The following Topics and Sub-Topics are covered in this chapter and are available on MSVgo:
When human populations keep increasing, demand for nearly all natural resources goes up. It also results in the misuse of natural resources. To make this worse, renewable sources such as agricultural land, marine reefs, freshwater, and fossil fuels drop rapidly to support population growth. This places added stress on the life-giving infrastructure and leads to an unimaginable deterioration in the quality of life.
Natural resources are the sources from which society obtains many of its common needs for daily life, such as food, fuel, water and air.
Natural resources are resources that occur independently of human activities and are the assets that are contained in the ecosystem and are created and enhanced without human interaction. Few examples are air, sunshine, water, flora, fauna, birds, and fossil fuels.
Natural resources are those materials that are usable by mankind in any way (technological, economic, or biological), or derived from those resources (food, buildings, and clothing), as well as non-useful minerals, fuels, fertilizers, metals, water, and geothermal energy. Natural resources became the domain of the natural sciences for a long time.
Renewable resources are those that are still accessible, no matter if they are used. After use, they can be reasonably restored or substituted. Vegetation, water, and air are examples. Livestock is also a renewable resource, and they can be reared and raised to create embryos to replace older animals.
And if these resources are sustainable, replacing them may take tens to hundreds of years. Organic renewable resources are those that come from living objects such as livestock and plants, while inorganic renewable resources are those that come from nonliving things such as the sun, water and wind.
Nonrenewable resources are those that can’t be easily replaced or reclaimed after they’ve been used or lost. Minerals and fossil fuels are examples of those natural resources. Minerals are classified as nonrenewable since, although they grow spontaneously via the rock cycle, they require thousands of years to form. Since they are on the brink of extinction, certain organisms, often endangered ones, are classified as nonrenewable.
It highlights the many factors why threatened species must be preserved at all costs. Nonrenewable resources, such as fossil fuels, are classified as organic, while nonrenewable resources, such as rocks and dust are classified as inorganic.
Since farmers turn forests and grasslands into croplands, intensive farming activities have taken up a lot of natural resource space for Soil Formation And Erosion. The demand to turn land into resource areas for processing high-priced commodities, grains, and livestock has led to a depreciation of natural resources, especially trees, wildlife, and productive lands, in the modern world. Agricultural waste, fertilizers, and chemicals have also been shown to cause water and its pollution in coastal ecosystems, posing a threat to various native crop species, clean water resources, and aquatic life.
The extreme shifts in climate trends caused by human activity and overpopulation, which produce GreenHouse Effect and a carbon footprint in the environment, pose a danger to biodiversity and other natural resources. If climate change and global warming shift the favourable survival conditions, species that have acclimatized to unique ecosystems are particularly vulnerable.
Climate change and global warming have had a significant impact on ecosystem destruction, putting wildlife and species sustainability in jeopardy. Because of global change, the biodiversity that needs cool temperatures at high elevations, such as the rock bunny and mountain gorillas, can soon run out of space.
The bulk of natural resources have been depleted, and a considerable number of the remaining resources are in grave danger as a result of hazardous contaminants and chemicals released by factories, home services, food goods, and other processed materials. Pollution of land, air, and water have long-term consequences for environmental resources and the nature of the ecosystems in which they exist, including the ozone layer and its depletion.
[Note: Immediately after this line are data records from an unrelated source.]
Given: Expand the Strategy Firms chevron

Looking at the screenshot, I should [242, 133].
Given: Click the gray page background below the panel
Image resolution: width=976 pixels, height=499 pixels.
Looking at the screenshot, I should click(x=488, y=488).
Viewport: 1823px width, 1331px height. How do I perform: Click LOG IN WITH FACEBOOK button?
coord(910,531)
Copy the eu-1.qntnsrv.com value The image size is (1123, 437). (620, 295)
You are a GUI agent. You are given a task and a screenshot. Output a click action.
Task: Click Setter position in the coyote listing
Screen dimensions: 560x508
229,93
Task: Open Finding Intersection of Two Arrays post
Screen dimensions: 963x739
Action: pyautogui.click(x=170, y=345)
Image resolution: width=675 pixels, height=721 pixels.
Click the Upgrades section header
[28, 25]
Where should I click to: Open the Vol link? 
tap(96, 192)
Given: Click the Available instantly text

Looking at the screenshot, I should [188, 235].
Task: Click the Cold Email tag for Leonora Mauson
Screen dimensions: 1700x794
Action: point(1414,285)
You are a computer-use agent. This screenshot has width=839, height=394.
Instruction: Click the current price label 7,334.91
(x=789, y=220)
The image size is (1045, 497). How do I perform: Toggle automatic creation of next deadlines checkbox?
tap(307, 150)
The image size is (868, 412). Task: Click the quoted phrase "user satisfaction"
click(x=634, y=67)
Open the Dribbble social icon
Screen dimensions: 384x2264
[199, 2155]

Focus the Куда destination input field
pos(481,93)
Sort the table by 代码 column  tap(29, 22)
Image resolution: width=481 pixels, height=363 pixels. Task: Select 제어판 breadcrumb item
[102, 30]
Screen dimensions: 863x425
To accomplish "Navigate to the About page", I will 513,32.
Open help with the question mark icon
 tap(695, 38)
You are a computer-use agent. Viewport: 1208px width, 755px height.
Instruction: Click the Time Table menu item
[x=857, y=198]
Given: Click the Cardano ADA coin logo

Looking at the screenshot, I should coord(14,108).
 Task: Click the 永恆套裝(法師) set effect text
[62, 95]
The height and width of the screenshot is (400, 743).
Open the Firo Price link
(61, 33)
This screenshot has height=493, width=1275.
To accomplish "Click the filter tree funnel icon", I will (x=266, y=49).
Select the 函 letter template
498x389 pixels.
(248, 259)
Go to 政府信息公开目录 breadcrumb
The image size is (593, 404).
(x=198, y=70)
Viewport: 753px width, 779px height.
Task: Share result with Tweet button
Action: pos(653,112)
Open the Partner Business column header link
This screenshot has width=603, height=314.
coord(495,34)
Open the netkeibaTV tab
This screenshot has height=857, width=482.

Since contamination renders it difficult for biotic and abiotic elements to survive, severely contaminated natural resources have lost their importance. Pollution has an impact on the chemical makeup of lands, soils, ocean water, underground water, and minerals, as well as other natural processes. An acidic lake, for example, is incapable of supporting marine life.
The ways in which an element/compound moves between various living and nonliving forms in the biosphere is called a biogeochemical cycle. Biogeochemical cycles important to living organisms include the water, carbon, nitrogen, phosphorus, and sulfur cycles.
In this chapter, we learned about the basics of natural resources. We were taught about the types of natural resources and some cycles like Biogeochemical Cycles that have led to the depletion of natural resources.
1. What are the 10 natural resources?
Ten natural resources are:
2. What are the natural resources examples?
Oil, coal, natural gas, metals, stone, and sand are examples of natural resources.
3. What are the 4 types of natural resources?
Renewable, living, nonrenewable, and fossil fuels are the four natural resources. They are vital to our survival and life.
4. What are the 5 most important natural resources?
The five most important natural resources are
5. Which plant is not a natural resource?
The hydrochloric plant is not a natural resources plant.